Combien de temps pourra-t-il contrôler son peuple ?
Naïf dans son cynisme absolu, Poutine a complètement négligé l'impact émotionnel du processus destructeur qu'il mettait en œuvre. En 1813, l'Europe d'Ancien Régime avait compris qu'aucun compromis n'était possible avec "l'usurpateur". Il fallait qu'il parte. Aujourd'hui une évidence se fait de plus en plus jour : elle peut se résumer en une phrase : "Poutine est trop dangereux pour la sécurité du monde". Même ses soutiens les plus complaisants, ceux qui affirmaient hier avec assurance que "jamais il n'envahirait l'Ukraine", prennent leurs distances avec lui, insistant sur son irrationalité ou sa paranoïa.
De fait, ce qui menace Poutine, ce n'est pas seulement l'Occident et ses sanctions, ou la vaillante résistance du peuple ukrainien, mais le peuple russe d'un côté, et la Chine de l'autre.
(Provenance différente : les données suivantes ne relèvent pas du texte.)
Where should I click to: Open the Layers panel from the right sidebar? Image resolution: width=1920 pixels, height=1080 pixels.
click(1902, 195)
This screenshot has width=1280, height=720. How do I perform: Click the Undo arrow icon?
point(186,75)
Aujourd'hui tous ceux qui osent manifester contre l'invasion d'une nation souveraine sont systématiquement mis en prison. Et leur nombre est réduit.
Mais combien de temps Poutine pourra-t-il contrôler son peuple, sinon son entourage ? Combien de temps, avant que "la guerre de défense de la Russie" n'apparaisse clairement pour ce qu'elle est : la guerre d'agression de Poutine, sinon la dérive d'un tsar devenu fou ? La tristesse des familles russes qui auront perdu un des leurs dans une guerre de choix ; le ressentiment de ceux - bien plus nombreux - qui verront, du fait de l'isolement de leur pays, leur situation économique se dégrader sérieusement ; sans oublier les frustrations des oligarques, et les remords des plus libéraux des Russes : tout cela finira-t-il par conduire à une immense vague de rejet du régime ?
La menace existentielle de l'arme nucléaire
L'aventure afghane avait contribué à la chute de l'URSS, l'aventure ukrainienne entraînera-t-elle à terme, celle de Poutine ? Cela suppose que les Russes comprennent que le monde n'est pas en guerre contre leur pays, mais que leur président est en guerre contre le monde. Et qu'il mène son peuple, et au-delà, l'Europe tout entière, à la catastrophe.
En 2022, la priorité n'est plus de "sauver le soldat Ryan" mais de "contenir le soldat Poutine", devenu un principe de désordre et de destruction.